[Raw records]
- - -

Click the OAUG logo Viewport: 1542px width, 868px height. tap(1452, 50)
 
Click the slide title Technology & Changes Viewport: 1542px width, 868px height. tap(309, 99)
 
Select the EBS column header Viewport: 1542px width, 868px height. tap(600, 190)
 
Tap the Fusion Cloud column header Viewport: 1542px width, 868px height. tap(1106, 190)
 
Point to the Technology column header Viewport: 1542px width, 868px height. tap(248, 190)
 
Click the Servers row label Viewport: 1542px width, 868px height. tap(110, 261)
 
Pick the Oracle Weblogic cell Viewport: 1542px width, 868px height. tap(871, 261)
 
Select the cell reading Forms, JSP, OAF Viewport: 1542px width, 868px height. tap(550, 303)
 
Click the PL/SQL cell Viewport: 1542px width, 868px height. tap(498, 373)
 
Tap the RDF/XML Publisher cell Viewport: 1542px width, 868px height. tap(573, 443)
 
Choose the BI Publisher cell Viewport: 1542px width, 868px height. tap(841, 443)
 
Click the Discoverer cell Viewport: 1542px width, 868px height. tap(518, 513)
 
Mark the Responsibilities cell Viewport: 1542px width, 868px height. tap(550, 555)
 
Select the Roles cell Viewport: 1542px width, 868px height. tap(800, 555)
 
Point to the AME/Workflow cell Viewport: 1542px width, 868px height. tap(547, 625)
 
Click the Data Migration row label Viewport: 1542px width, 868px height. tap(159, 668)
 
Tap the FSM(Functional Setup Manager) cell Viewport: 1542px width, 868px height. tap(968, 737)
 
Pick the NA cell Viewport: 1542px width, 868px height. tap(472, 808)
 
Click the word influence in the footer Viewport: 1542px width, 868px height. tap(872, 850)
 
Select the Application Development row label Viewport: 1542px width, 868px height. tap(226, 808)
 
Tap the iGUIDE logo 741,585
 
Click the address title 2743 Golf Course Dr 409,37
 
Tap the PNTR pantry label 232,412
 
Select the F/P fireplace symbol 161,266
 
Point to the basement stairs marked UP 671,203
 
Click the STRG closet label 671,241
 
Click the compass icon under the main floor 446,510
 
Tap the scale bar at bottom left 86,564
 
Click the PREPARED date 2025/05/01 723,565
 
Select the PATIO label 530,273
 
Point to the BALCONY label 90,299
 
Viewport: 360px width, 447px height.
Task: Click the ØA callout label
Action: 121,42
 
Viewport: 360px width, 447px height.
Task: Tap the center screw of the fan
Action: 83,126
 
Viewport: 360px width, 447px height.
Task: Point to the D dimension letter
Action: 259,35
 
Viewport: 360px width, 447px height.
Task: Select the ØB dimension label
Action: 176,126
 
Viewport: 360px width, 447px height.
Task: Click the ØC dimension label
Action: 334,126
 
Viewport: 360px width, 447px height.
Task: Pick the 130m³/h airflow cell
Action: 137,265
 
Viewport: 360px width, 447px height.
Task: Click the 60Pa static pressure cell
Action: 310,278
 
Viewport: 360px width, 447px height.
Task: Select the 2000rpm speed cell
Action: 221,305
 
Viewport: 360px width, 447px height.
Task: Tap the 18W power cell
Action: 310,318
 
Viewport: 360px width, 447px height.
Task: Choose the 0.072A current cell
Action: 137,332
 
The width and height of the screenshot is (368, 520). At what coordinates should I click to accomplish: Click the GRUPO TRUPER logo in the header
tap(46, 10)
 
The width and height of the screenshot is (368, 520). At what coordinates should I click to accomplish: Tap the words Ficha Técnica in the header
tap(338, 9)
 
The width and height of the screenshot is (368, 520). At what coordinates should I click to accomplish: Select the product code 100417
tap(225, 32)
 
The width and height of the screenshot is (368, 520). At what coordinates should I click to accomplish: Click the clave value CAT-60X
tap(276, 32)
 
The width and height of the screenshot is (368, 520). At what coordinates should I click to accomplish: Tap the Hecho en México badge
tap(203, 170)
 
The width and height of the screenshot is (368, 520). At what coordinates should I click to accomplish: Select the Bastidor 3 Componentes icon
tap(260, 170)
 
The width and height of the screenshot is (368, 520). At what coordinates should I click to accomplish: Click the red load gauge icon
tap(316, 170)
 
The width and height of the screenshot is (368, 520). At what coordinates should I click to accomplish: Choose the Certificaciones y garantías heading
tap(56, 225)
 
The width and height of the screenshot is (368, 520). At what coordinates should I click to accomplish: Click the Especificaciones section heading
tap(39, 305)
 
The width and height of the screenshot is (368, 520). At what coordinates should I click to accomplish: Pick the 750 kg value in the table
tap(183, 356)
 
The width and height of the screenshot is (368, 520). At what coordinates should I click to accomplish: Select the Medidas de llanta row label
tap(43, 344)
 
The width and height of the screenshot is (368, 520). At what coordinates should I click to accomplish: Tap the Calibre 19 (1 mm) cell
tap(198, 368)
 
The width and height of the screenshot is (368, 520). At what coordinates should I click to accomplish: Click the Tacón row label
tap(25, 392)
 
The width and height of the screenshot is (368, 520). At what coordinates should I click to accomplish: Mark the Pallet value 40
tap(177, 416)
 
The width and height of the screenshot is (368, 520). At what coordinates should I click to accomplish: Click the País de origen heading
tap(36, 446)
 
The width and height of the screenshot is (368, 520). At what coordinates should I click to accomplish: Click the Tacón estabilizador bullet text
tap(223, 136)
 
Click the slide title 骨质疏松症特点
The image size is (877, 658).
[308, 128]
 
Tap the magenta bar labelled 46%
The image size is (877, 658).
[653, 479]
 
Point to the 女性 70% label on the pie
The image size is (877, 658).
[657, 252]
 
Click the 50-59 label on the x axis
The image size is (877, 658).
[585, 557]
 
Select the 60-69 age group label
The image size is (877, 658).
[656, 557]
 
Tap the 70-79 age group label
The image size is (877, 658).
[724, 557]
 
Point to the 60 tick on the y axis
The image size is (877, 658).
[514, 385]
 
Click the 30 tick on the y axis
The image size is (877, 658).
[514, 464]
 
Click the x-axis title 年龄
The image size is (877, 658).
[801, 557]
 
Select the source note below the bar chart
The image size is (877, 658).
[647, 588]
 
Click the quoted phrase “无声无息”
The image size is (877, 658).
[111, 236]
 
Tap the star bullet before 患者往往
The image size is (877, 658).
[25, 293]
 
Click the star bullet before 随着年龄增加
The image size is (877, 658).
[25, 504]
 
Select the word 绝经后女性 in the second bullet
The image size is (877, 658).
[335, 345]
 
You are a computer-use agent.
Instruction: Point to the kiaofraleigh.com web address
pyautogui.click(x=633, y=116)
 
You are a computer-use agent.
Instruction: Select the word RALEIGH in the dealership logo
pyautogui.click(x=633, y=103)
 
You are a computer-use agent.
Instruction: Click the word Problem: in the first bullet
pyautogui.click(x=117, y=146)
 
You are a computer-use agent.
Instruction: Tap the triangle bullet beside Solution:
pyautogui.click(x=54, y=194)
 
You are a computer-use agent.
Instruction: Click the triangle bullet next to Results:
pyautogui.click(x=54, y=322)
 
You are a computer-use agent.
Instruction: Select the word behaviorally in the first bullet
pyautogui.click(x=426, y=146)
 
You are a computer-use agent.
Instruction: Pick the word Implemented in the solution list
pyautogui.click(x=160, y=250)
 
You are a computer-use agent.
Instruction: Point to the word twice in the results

- - -

- Problem to work on -
Lay out every line of the rows above as a JSON list of strings, one string per line, leaving out the blank lines.

- Task solution -
[
  "Click the OAUG logo Viewport: 1542px width, 868px height. tap(1452, 50)",
  "Click the slide title Technology & Changes Viewport: 1542px width, 868px height. tap(309, 99)",
  "Select the EBS column header Viewport: 1542px width, 868px height. tap(600, 190)",
  "Tap the Fusion Cloud column header Viewport: 1542px width, 868px height. tap(1106, 190)",
  "Point to the Technology column header Viewport: 1542px width, 868px height. tap(248, 190)",
  "Click the Servers row label Viewport: 1542px width, 868px height. tap(110, 261)",
  "Pick the Oracle Weblogic cell Viewport: 1542px width, 868px height. tap(871, 261)",
  "Select the cell reading Forms, JSP, OAF Viewport: 1542px width, 868px height. tap(550, 303)",
  "Click the PL/SQL cell Viewport: 1542px width, 868px height. tap(498, 373)",
  "Tap the RDF/XML Publisher cell Viewport: 1542px width, 868px height. tap(573, 443)",
  "Choose the BI Publisher cell Viewport: 1542px width, 868px height. tap(841, 443)",
  "Click the Discoverer cell Viewport: 1542px width, 868px height. tap(518, 513)",
  "Mark the Responsibilities cell Viewport: 1542px width, 868px height. tap(550, 555)",
  "Select the Roles cell Viewport: 1542px width, 868px height. tap(800, 555)",
  "Point to the AME/Workflow cell Viewport: 1542px width, 868px height. tap(547, 625)",
  "Click the Data Migration row label Viewport: 1542px width, 868px height. tap(159, 668)",
  "Tap the FSM(Functional Setup Manager) cell Viewport: 1542px width, 868px height. tap(968, 737)",
  "Pick the NA cell Viewport: 1542px width, 868px height. tap(472, 808)",
  "Click the word influence in the footer Viewport: 1542px width, 868px height. tap(872, 850)",
  "Select the Application Development row label Viewport: 1542px width, 868px height. tap(226, 808)",
  "Tap the iGUIDE logo 741,585",
  "Click the address title 2743 Golf Course Dr 409,37",
  "Tap the PNTR pantry label 232,412",
  "Select the F/P fireplace symbol 161,266",
  "Point to the basement stairs marked UP 671,203",
  "Click the STRG closet label 671,241",
  "Click the compass icon under the main floor 446,510",
  "Tap the scale bar at bottom left 86,564",
  "Click the PREPARED date 2025/05/01 723,565",
  "Select the PATIO label 530,273",
  "Point to the BALCONY label 90,299",
  "Viewport: 360px width, 447px height.",
  "Task: Click the ØA callout label",
  "Action: 121,42",
  "Viewport: 360px width, 447px height.",
  "Task: Tap the center screw of the fan",
  "Action: 83,126",
  "Viewport: 360px width, 447px height.",
  "Task: Point to the D dimension letter",
  "Action: 259,35",
  "Viewport: 360px width, 447px height.",
  "Task: Select the ØB dimension label",
  "Action: 176,126",
  "Viewport: 360px width, 447px height.",
  "Task: Click the ØC dimension label",
  "Action: 334,126",
  "Viewport: 360px width, 447px height.",
  "Task: Pick the 130m³/h airflow cell",
  "Action: 137,265",
  "Viewport: 360px width, 447px height.",
  "Task: Click the 60Pa static pressure cell",
  "Action: 310,278",
  "Viewport: 360px width, 447px height.",
  "Task: Select the 2000rpm speed cell",
  "Action: 221,305",
  "Viewport: 360px width, 447px height.",
  "Task: Tap the 18W power cell",
  "Action: 310,318",
  "Viewport: 360px width, 447px height.",
  "Task: Choose the 0.072A current cell",
  "Action: 137,332",
  "The width and height of the screenshot is (368, 520). At what coordinates should I click to accomplish: Click the GRUPO TRUPER logo in the header",
  "tap(46, 10)",
  "The width and height of the screenshot is (368, 520). At what coordinates should I click to accomplish: Tap the words Ficha Técnica in the header",
  "tap(338, 9)",
  "The width and height of the screenshot is (368, 520). At what coordinates should I click to accomplish: Select the product code 100417",
  "tap(225, 32)",
  "The width and height of the screenshot is (368, 520). At what coordinates should I click to accomplish: Click the clave value CAT-60X",
  "tap(276, 32)",
  "The width and height of the screenshot is (368, 520). At what coordinates should I click to accomplish: Tap the Hecho en México badge",
  "tap(203, 170)",
  "The width and height of the screenshot is (368, 520). At what coordinates should I click to accomplish: Select the Bastidor 3 Componentes icon",
  "tap(260, 170)",
  "The width and height of the screenshot is (368, 520). At what coordinates should I click to accomplish: Click the red load gauge icon",
  "tap(316, 170)",
  "The width and height of the screenshot is (368, 520). At what coordinates should I click to accomplish: Choose the Certificaciones y garantías heading",
  "tap(56, 225)",
  "The width and height of the screenshot is (368, 520). At what coordinates should I click to accomplish: Click the Especificaciones section heading",
  "tap(39, 305)",
  "The width and height of the screenshot is (368, 520). At what coordinates should I click to accomplish: Pick the 750 kg value in the table",
  "tap(183, 356)",
  "The width and height of the screenshot is (368, 520). At what coordinates should I click to accomplish: Select the Medidas de llanta row label",
  "tap(43, 344)",
  "The width and height of the screenshot is (368, 520). At what coordinates should I click to accomplish: Tap the Calibre 19 (1 mm) cell",
  "tap(198, 368)",
  "The width and height of the screenshot is (368, 520). At what coordinates should I click to accomplish: Click the Tacón row label",
  "tap(25, 392)",
  "The width and height of the screenshot is (368, 520). At what coordinates should I click to accomplish: Mark the Pallet value 40",
  "tap(177, 416)",
  "The width and height of the screenshot is (368, 520). At what coordinates should I click to accomplish: Click the País de origen heading",
  "tap(36, 446)",
  "The width and height of the screenshot is (368, 520). At what coordinates should I click to accomplish: Click the Tacón estabilizador bullet text",
  "tap(223, 136)",
  "Click the slide title 骨质疏松症特点",
  "The image size is (877, 658).",
  "[308, 128]",
  "Tap the magenta bar labelled 46%",
  "The image size is (877, 658).",
  "[653, 479]",
  "Point to the 女性 70% label on the pie",
  "The image size is (877, 658).",
  "[657, 252]",
  "Click the 50-59 label on the x axis",
  "The image size is (877, 658).",
  "[585, 557]",
  "Select the 60-69 age group label",
  "The image size is (877, 658).",
  "[656, 557]",
  "Tap the 70-79 age group label",
  "The image size is (877, 658).",
  "[724, 557]",
  "Point to the 60 tick on the y axis",
  "The image size is (877, 658).",
  "[514, 385]",
  "Click the 30 tick on the y axis",
  "The image size is (877, 658).",
  "[514, 464]",
  "Click the x-axis title 年龄",
  "The image size is (877, 658).",
  "[801, 557]",
  "Select the source note below the bar chart",
  "The image size is (877, 658).",
  "[647, 588]",
  "Click the quoted phrase “无声无息”",
  "The image size is (877, 658).",
  "[111, 236]",
  "Tap the star bullet before 患者往往",
  "The image size is (877, 658).",
  "[25, 293]",
  "Click the star bullet before 随着年龄增加",
  "The image size is (877, 658).",
  "[25, 504]",
  "Select the word 绝经后女性 in the second bullet",
  "The image size is (877, 658).",
  "[335, 345]",
  "You are a computer-use agent.",
  "Instruction: Point to the kiaofraleigh.com web address",
  "pyautogui.click(x=633, y=116)",
  "You are a computer-use agent.",
  "Instruction: Select the word RALEIGH in the dealership logo",
  "pyautogui.click(x=633, y=103)",
  "You are a computer-use agent.",
  "Instruction: Click the word Problem: in the first bullet",
  "pyautogui.click(x=117, y=146)",
  "You are a computer-use agent.",
  "Instruction: Tap the triangle bullet beside Solution:",
  "pyautogui.click(x=54, y=194)",
  "You are a computer-use agent.",
  "Instruction: Click the triangle bullet next to Results:",
  "pyautogui.click(x=54, y=322)",
  "You are a computer-use agent.",
  "Instruction: Select the word behaviorally in the first bullet",
  "pyautogui.click(x=426, y=146)",
  "You are a computer-use agent.",
  "Instruction: Pick the word Implemented in the solution list",
  "pyautogui.click(x=160, y=250)",
  "You are a computer-use agent.",
  "Instruction: Point to the word twice in the results"
]